Following the fascinating recounting Karsa's story in the northern wilds of the continent of Genibackis, Erikson then focuses much of the remaining book on the Malazan 14th Army's efforts to defeat 'Sha'ik's Whirlwind' in the 'Holy Raraku Desert' on the continent of 'Seven Cities. This is some epic military fiction, told from the perspectives of the Army Commander herself down to the squad-level grunts themselves.
The last two-hundred pages, as is typical for Erikson, proceed at break-neck speed, the action and pacing just relentless. I am learning that Erikson is a big believer in 'convergence.' When s**t starts happening, more and bigger s**t starts happening; and the next thing you know there are just major events leaping off of every page. I truly defy any reader to set one these books down with anything under two-hundred pages remaining, it simply ain't possible.
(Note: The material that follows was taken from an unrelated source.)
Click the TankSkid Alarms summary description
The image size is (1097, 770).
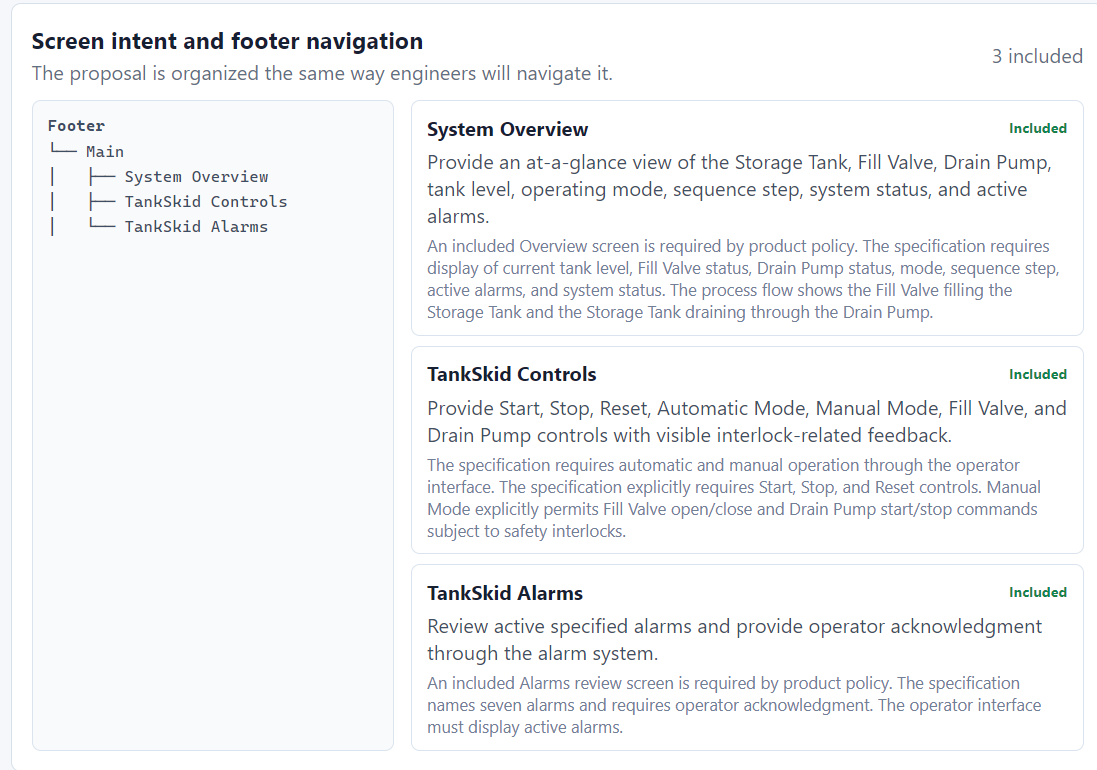point(734,640)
Finally, one must always keep the 'First Eriksonian Law' firmly at the forefront as one reads--"Pay very close attention to every word read and event described." The 'Second Eriksonian Law' is equally applicable--"Every word read and event described has meaning that may not be initially understood." Those conversations, or actions of characters, or puzzling events that seem a little odd or inexplicable always seem to reappear as a 'light-bulb' moment later on when all then becomes clear (at least for that moment). The bottom-line is that Steven Erikson really is an enormously clever writer, and his authorial use of the craft of foreshadowing is some of the best I've run across. There just ain't anybody writing fiction like this guy! House of Chains is a very worthy addition to this magnificent series.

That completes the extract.